Leaky ComputersApril 10, 2008 at 1:45 pm | Posted in Computers, Security | 4 Comments
Back in December, I wrote an update on Firewalls and security. When you explore how secure your computer is, new issues that can be exploited come up regularly, hence the regular security updates by all vendors. Many programs have the annoying habit of wanting to check in all the time for updates, especially during your computers boot-up. So we end up turning off or disabling such nags and bogging. But then we have to watch for updates. In a previous post, I talked about keeping your computer current and secure. More recently, i tried the new install version of Secunia Software Inspector (which I again don’t want running all the time). It checks a LOT more software. On my system it found a few old things I had installed to test and forgotten about. They had become albatrosses. And it found more stuff much in need of update. https://psi.secunia.com/ Well recommended.
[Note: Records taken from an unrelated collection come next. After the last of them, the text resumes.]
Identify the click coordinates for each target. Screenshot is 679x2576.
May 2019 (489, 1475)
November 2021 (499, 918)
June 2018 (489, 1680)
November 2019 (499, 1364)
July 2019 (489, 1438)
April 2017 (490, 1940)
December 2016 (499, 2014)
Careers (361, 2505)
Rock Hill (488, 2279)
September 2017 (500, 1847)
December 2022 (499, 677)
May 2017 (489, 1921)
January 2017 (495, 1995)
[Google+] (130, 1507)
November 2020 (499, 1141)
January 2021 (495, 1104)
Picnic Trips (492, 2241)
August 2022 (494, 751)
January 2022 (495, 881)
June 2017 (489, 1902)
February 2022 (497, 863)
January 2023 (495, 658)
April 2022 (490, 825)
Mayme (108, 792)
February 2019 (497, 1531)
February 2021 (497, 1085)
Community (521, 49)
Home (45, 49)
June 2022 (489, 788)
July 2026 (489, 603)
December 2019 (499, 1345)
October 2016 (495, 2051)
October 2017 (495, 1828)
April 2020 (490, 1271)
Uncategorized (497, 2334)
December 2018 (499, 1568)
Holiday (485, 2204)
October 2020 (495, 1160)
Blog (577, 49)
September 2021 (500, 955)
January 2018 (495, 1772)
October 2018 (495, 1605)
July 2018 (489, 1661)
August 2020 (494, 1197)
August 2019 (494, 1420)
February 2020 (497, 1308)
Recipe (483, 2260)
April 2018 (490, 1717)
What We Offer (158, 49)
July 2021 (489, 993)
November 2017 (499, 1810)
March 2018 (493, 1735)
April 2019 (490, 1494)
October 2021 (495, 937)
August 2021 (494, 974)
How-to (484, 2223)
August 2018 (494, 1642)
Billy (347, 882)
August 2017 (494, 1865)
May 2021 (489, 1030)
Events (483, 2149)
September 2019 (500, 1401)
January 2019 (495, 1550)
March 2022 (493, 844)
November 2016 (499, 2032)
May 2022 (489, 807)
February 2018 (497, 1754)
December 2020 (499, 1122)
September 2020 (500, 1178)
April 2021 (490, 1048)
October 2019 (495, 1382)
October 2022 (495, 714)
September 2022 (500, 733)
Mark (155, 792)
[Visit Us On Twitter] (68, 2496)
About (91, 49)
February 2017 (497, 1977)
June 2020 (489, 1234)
Its also widely suggested you use a more secure (and less targeted) browser like Firefox. Throw in NoScript and Stop Autoplay Addins and you can control what runs and plays on your computer, allowing only the good guys. Stop Autoplay reduces issues with embedded media like Flash. I also recommend the free SiteAdvisor Addin (for IE and FF) as it will give you a heads up if a site has a history of problematic downloads, spams, and so forth. The bad neighborhood sign.
Stanford University has a little demo page of a recent issue of ‘DNS rebinding’. I tried it out and was fine in Firefox with NoScript. But look with IE and 3 vectors opened. I was telneting in a few seconds, thus opening a command doorway. If you’ve ever used Telnet, you know its a way to remotely access & control a system. If you get a pick list here on this link, you’re vulnerable on a web page thats infected with the exploit. http://crypto.stanford.edu/dns/
I’ve noticed lately that some people are getting more complacent about security – they keep Windows and a firewall and anti-virus up to date. They feel covered, right? Not really. The attackers are getting more sophisticated, using web pages to attack, like the above. They are breaking into name brand web sites and placing their compromised pages to infect you. And they don’t even have to attack the site itself. They can get in through sites that feed the pages, like advertisers, weather, stocks, and so forth. One of my co-workers get a web page virus the other day but she was protected so it was blocked. You may not even realize its happened if you are not properly secured and current.
Just look at all the spam email you get. If this was coming from real sites, they would have been shut down. This is mostly coming from banks of average joe computers that have been compromised and are now used as zombies to spread their warez. The crackers run the computers remotely to do their bidding, taking advantage of the decentralized nature of the internet, and the very low default security of an off-the-shelf computer.
If you’ve not been by recently, you may also want to browse Steve Gibson’s site. The firewall leak test is now an application. He’s a little eclectic. For example, you can sign up for his newsletter but he hasn’t sent anything in years. He also tends to rant a bit and go into very great detail. But he offers some great free tools and lots of explanations. http://www.grc.com/
Computer security is not a huge deal. The rules are just like ‘real world’. Don’t go into any nasty neighborhoods. Be careful when you talk to strangers. And make sure you’re door is closed and locked before you go out. Get your car a tuneup once in awhile. Keeping your tools up to date is simple with the right tools, as I suggest here.
Hopefully, one day soon, Windows will be like Linux. With Linux, it checks all of your applications from one place (there are hundreds), updates any that need it and the most you have to do is restart the network or similar service. No rebooting unless you’re changing hardware. Much faster and easier to stay current.
Have fun. The web is an amazing place.